According to a new study, it makes perfect sense from a psychological perspective. Researchers... [at] the University of Oxford and... the University of Auckland argue that the negative feelings arising from perceived group decline can be counteracted by the conviction that your country is strong and powerful.
In other words, if one group you identify with (whites) no longer provides the same comforting sense that you are a part of a powerful "we," you can latch onto the strength of a different group you identify with... The new findings "provide an explanation for the rise of nationalism," the researchers write in the journal Political Psychology. "Endorsing beliefs about national superiority is one way a nation's dominant ethnic group can cope with the negative psychological consequences of perceiving that their group is deprived."
- Last Thursday night I happened to be on Twitter when news of the New Zealand massacre hit.
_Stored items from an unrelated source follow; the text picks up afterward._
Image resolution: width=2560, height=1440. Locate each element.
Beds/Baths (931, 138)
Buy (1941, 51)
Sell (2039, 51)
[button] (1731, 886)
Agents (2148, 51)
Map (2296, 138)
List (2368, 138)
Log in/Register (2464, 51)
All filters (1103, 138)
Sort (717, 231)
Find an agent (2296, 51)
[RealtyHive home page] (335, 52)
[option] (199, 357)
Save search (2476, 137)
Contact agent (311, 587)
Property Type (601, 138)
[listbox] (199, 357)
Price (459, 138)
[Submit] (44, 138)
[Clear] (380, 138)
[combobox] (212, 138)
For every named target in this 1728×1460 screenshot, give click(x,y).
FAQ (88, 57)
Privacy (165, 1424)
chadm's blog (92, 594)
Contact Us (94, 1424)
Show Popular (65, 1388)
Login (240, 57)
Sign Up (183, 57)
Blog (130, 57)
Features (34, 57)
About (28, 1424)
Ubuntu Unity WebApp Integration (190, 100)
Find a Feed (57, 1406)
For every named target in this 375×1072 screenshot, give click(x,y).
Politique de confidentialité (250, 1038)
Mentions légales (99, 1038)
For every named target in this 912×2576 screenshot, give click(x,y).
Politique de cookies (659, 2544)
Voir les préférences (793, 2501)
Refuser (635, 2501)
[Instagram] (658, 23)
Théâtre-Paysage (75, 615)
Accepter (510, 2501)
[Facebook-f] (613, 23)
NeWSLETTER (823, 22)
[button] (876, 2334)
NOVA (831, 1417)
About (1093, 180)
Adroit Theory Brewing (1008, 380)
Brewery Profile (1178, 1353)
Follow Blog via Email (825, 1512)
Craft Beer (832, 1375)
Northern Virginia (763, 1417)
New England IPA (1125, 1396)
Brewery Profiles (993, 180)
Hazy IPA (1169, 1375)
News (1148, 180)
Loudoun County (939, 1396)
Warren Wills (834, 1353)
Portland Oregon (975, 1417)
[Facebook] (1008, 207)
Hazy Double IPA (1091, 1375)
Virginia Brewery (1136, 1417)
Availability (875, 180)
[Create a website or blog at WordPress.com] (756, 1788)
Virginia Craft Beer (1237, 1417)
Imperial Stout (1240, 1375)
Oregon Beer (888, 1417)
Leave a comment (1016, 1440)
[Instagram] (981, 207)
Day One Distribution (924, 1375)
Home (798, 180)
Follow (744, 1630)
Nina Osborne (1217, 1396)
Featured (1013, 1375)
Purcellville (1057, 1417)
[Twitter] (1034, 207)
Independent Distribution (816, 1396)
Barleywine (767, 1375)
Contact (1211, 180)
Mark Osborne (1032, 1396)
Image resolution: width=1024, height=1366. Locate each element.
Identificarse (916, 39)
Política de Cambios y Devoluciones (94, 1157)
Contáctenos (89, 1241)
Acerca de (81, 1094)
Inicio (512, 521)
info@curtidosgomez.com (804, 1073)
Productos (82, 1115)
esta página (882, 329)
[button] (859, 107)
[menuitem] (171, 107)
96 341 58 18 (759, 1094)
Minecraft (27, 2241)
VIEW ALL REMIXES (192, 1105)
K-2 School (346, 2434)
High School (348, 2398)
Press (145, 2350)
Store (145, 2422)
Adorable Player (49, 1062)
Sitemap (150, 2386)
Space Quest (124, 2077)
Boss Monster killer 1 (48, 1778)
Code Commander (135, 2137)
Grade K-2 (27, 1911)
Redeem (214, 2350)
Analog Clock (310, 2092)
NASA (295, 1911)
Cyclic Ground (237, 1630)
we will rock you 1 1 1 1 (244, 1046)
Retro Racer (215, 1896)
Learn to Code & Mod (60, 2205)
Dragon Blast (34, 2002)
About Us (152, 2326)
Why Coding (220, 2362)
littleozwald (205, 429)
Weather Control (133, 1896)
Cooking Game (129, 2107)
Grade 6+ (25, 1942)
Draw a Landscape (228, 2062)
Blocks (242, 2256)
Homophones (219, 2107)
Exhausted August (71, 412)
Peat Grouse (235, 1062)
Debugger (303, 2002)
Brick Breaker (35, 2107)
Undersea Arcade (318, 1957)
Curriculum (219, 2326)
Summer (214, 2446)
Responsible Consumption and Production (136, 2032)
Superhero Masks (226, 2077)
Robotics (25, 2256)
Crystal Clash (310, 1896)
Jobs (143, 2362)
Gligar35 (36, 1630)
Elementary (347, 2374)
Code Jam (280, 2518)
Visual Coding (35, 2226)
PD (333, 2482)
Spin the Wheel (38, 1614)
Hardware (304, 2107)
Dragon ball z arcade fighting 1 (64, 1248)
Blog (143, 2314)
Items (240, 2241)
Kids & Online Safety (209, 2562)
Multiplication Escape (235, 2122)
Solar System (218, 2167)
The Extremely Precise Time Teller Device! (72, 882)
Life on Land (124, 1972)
Not realizing the magnitude of the horror... I quickly clicked away, but I'm afraid I won't ever be able to forget what I saw before I did. But the one thing I knew from the moment I saw the guns and heard the words, "Let's get this party started" was that this was a white supremacist terrorist. That macho, pseudo-warrior, "white power" swagger is all too familiar these days... The killer's manifesto, entitled "The Great Replacement," which he posted online... filled with white supremacist dogma and coy internet tropes designed to troll people who are unfamiliar with the jargon, while speaking to his mates in the racist online forums he frequented. There can be no doubt that there is a growing international white identity movement. And we can no longer ignore the fact that by failing even to admit that such a movement exists, the president of the United States is empowering and enabling it. In using the rhetoric of hate, he has aligned himself with it.
- Those who study human behavior attribute hate speech more to deep personality issues than a diagnosable mental illness. But they're also intrigued by how the white supremacy movement is rebranding itself for the 21st century. The well-known racist symbols of white robes and hoods or shaved heads and torches have given way to a clean-cut subtlety for the millennial generation... Young people with a troubled past are especially vulnerable, said psychologist Ervin Staub, of Holyoke, Massachusetts, a professor emeritus at the University of Massachusetts-Amherst who studies social processes that lead to violence... A 2015 report from the National Consortium for the Study of Terrorism and Responses to Terrorism found that former members of violent white supremacist groups showed almost half (45 percent) reporting being the victim of childhood physical abuse and about 20 percent reporting being the victim of childhood sexual abuse... humans are complex. In the deep South, it was once common for otherwise upstanding citizens – mayors, sheriffs and judges, among others – to also be members of the KKK.